Public ownership is popular – hugely so. There is majoritarian support for water, buses, railways and gas and electricity supplies being in public hands. Conservatives are only slightly less likely to support public ownership than Labour voters: 60 per cent of 2019 Tory voters support the public ownership of energy, according to one poll by Savanta ComRes. With privatised water companies dumping sewage in our rivers, privatised energy companies administering extortionate bill increases, and privatised bus companies cutting essential services, the 1980s model of essential services has run out of road.
Some nationalisations are not even projected to be expensive. The Trades Union Congress estimates that to take the “Big Five” domestic energy retailers into public hands would cost £2.75-£2.85bn. This one-off amount would be a tenth of the £28bn Labour says it wants to commit, every year, to green investment.
Nor is Labour’s commitment to its “fiscal rules” an obstacle, despite Reeves yesterday suggesting they would prevent it “spending billions of pounds” on nationalisation. Spending to buy businesses is capital spending, not “day-to-day spending”, as she implied. And when the government buys a business it acquires a valuable asset, meaning a sensible fiscal approach would be to look at both sides of the government balance sheet – not only the borrowing on one side, but the asset on the other. If Reeves truly did not want to borrow money, a one-off wealth tax could raise the funds.
Labour’s problems come from two places. The first relates to Starmer’s project as an alternative management plan for British capitalism. Privatisation has dominated mainstream economic thinking since the late 1970s, with Conservative governments in Britain among the most enthusiastic global proponents of selling off public companies. Labour under Tony Blair accepted the new approach, in which essential public services – which in most developed countries still remained in government hands – would be administered by for-profit businesses.
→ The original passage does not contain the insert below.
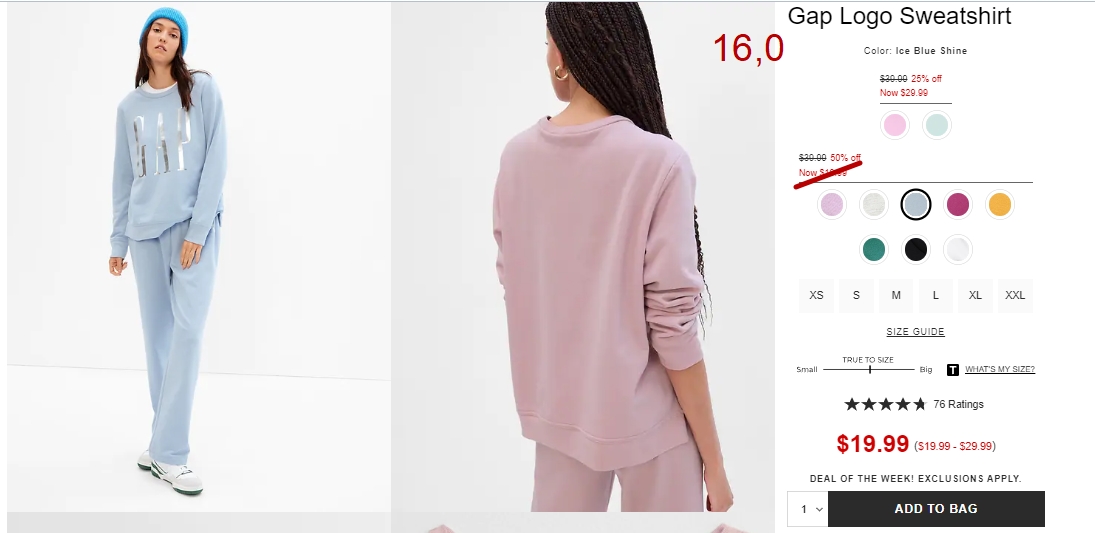The image size is (1095, 533).
Task: Pick the black color swatch
Action: pyautogui.click(x=916, y=249)
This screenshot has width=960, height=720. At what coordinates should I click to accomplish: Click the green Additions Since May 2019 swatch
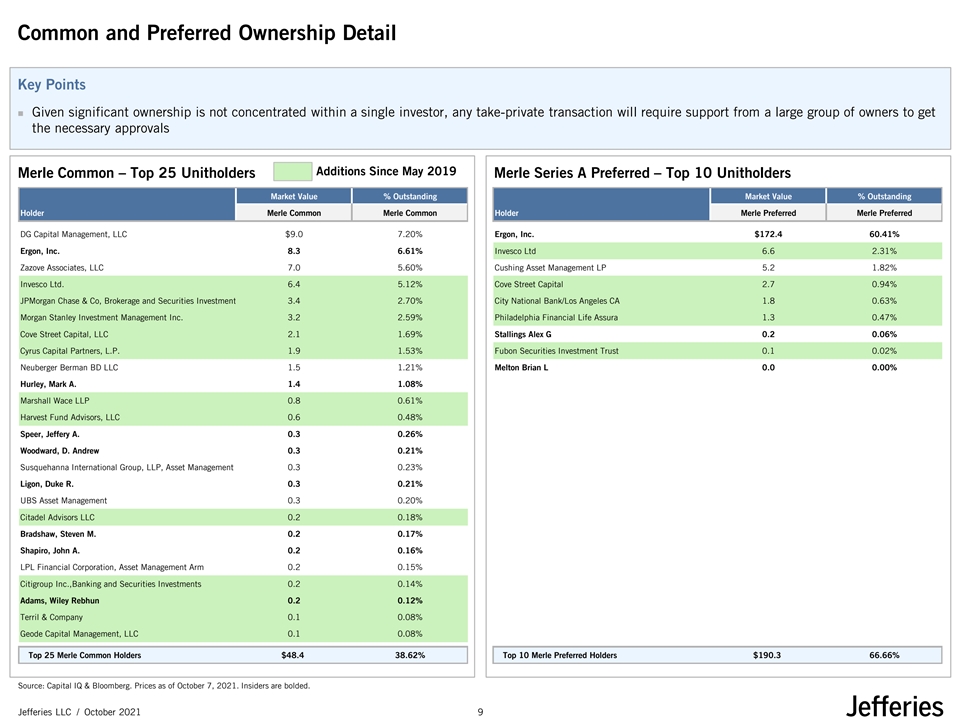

But economic circumstances are changing, rapidly. State ownership across the globe was on the rise even before the pandemic. The International Monetary Fund estimates that the largest state-owned enterprises have assets worth $45trn, equivalent to around 50 per cent of global GDP. The pandemic exposed the severe vulnerabilities of overextended global supply chains, prompting governments to build up domestic capacity in industries such as semiconductors. The future is likely to be dominated by state-backed and state-owned enterprises confronting each other in an increasingly unstable world.
It was in anticipation of such a future that the British government recently nationalised the steel producer Sheffield Forgemasters, citing its importance to “critical… defence programmes”. The government has also laid out plans to part-nationalise the National Grid to help meet decarbonisation targets. It nationalised rail during the lockdowns, has already nationalised one gas company and, as water shortages and sewage leaks worsen, the nationalisation of water companies may not be far off.
This is where Starmer’s project runs into what we might call its internal contradictions. Starmerism, to the degree that it has been defined by anything, has been distinguished by the effort to distance Labour from Jeremy Corbyn, including his programme for public ownership. Given Labour’s 2019 election defeat under Corbyn, this is not surprising. But for Labour’s leadership, this tactical distancing has metastasised into something approaching a weird, increasingly obsessive need to continually affirm that Keir Starmer is not Jeremy Corbyn. Popular, sensible policies such as public ownership, supposedly tainted by association with Starmer’s predecessor, are irrationally shunned. The former leader is living rent-free in the heads of the opposition leader’s office and it’s warping their ability to think.